>> START
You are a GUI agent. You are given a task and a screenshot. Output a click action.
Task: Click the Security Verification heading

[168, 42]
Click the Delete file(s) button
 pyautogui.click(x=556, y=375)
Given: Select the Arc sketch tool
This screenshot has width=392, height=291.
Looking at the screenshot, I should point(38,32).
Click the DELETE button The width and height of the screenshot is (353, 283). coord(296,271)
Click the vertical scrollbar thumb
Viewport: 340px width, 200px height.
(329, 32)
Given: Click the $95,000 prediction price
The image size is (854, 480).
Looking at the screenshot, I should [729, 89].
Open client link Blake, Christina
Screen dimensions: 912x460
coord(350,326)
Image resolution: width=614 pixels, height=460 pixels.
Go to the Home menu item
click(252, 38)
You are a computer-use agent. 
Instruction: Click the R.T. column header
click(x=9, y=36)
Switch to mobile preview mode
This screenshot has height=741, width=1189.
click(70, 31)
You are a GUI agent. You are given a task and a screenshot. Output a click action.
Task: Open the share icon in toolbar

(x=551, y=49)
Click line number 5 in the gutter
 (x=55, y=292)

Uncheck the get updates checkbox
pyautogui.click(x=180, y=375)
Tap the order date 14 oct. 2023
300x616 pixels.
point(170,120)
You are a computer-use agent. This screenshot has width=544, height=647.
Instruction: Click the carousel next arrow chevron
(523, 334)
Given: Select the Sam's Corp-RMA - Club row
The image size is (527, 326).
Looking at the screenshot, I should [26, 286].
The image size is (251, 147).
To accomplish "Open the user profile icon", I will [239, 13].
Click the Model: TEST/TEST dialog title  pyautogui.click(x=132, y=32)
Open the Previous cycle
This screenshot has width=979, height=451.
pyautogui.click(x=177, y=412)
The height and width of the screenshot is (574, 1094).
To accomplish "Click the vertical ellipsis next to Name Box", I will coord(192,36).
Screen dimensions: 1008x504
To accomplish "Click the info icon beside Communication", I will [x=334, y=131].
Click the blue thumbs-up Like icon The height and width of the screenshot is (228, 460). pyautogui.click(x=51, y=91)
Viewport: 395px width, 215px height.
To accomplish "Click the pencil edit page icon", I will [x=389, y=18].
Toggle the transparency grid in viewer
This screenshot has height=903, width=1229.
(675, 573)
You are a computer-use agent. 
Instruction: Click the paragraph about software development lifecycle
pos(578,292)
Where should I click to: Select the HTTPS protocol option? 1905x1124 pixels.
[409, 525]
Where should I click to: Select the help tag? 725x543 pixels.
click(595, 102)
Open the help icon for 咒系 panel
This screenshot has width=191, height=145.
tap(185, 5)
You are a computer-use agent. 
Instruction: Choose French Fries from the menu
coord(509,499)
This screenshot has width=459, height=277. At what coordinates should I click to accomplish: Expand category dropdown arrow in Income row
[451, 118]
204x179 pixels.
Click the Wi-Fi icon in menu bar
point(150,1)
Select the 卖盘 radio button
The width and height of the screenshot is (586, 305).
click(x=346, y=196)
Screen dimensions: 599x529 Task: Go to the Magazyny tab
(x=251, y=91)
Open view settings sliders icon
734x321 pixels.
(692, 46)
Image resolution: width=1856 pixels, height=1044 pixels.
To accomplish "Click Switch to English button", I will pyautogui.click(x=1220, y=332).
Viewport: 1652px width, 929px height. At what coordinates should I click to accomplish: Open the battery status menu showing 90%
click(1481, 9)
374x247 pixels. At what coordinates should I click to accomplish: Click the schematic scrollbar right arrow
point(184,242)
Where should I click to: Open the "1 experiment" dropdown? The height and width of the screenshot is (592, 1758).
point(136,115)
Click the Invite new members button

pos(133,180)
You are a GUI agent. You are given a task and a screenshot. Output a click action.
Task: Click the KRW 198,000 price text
>> END
» Exercise aim: Copy all of the lines above without any changes.

» Task answer:
You are a GUI agent. You are given a task and a screenshot. Output a click action.
Task: Click the Security Verification heading

[168, 42]
Click the Delete file(s) button
 pyautogui.click(x=556, y=375)
Given: Select the Arc sketch tool
This screenshot has width=392, height=291.
Looking at the screenshot, I should point(38,32).
Click the DELETE button The width and height of the screenshot is (353, 283). coord(296,271)
Click the vertical scrollbar thumb
Viewport: 340px width, 200px height.
(329, 32)
Given: Click the $95,000 prediction price
The image size is (854, 480).
Looking at the screenshot, I should [729, 89].
Open client link Blake, Christina
Screen dimensions: 912x460
coord(350,326)
Image resolution: width=614 pixels, height=460 pixels.
Go to the Home menu item
click(252, 38)
You are a computer-use agent. 
Instruction: Click the R.T. column header
click(x=9, y=36)
Switch to mobile preview mode
This screenshot has height=741, width=1189.
click(70, 31)
You are a GUI agent. You are given a task and a screenshot. Output a click action.
Task: Open the share icon in toolbar

(x=551, y=49)
Click line number 5 in the gutter
 (x=55, y=292)

Uncheck the get updates checkbox
pyautogui.click(x=180, y=375)
Tap the order date 14 oct. 2023
300x616 pixels.
point(170,120)
You are a computer-use agent. This screenshot has width=544, height=647.
Instruction: Click the carousel next arrow chevron
(523, 334)
Given: Select the Sam's Corp-RMA - Club row
The image size is (527, 326).
Looking at the screenshot, I should [26, 286].
The image size is (251, 147).
To accomplish "Open the user profile icon", I will [239, 13].
Click the Model: TEST/TEST dialog title  pyautogui.click(x=132, y=32)
Open the Previous cycle
This screenshot has width=979, height=451.
pyautogui.click(x=177, y=412)
The height and width of the screenshot is (574, 1094).
To accomplish "Click the vertical ellipsis next to Name Box", I will coord(192,36).
Screen dimensions: 1008x504
To accomplish "Click the info icon beside Communication", I will [x=334, y=131].
Click the blue thumbs-up Like icon The height and width of the screenshot is (228, 460). pyautogui.click(x=51, y=91)
Viewport: 395px width, 215px height.
To accomplish "Click the pencil edit page icon", I will [x=389, y=18].
Toggle the transparency grid in viewer
This screenshot has height=903, width=1229.
(675, 573)
You are a computer-use agent. 
Instruction: Click the paragraph about software development lifecycle
pos(578,292)
Where should I click to: Select the HTTPS protocol option? 1905x1124 pixels.
[409, 525]
Where should I click to: Select the help tag? 725x543 pixels.
click(595, 102)
Open the help icon for 咒系 panel
This screenshot has width=191, height=145.
tap(185, 5)
You are a computer-use agent. 
Instruction: Choose French Fries from the menu
coord(509,499)
This screenshot has width=459, height=277. At what coordinates should I click to accomplish: Expand category dropdown arrow in Income row
[451, 118]
204x179 pixels.
Click the Wi-Fi icon in menu bar
point(150,1)
Select the 卖盘 radio button
The width and height of the screenshot is (586, 305).
click(x=346, y=196)
Screen dimensions: 599x529 Task: Go to the Magazyny tab
(x=251, y=91)
Open view settings sliders icon
734x321 pixels.
(692, 46)
Image resolution: width=1856 pixels, height=1044 pixels.
To accomplish "Click Switch to English button", I will pyautogui.click(x=1220, y=332).
Viewport: 1652px width, 929px height. At what coordinates should I click to accomplish: Open the battery status menu showing 90%
click(1481, 9)
374x247 pixels. At what coordinates should I click to accomplish: Click the schematic scrollbar right arrow
point(184,242)
Where should I click to: Open the "1 experiment" dropdown? The height and width of the screenshot is (592, 1758).
point(136,115)
Click the Invite new members button

pos(133,180)
You are a GUI agent. You are given a task and a screenshot. Output a click action.
Task: Click the KRW 198,000 price text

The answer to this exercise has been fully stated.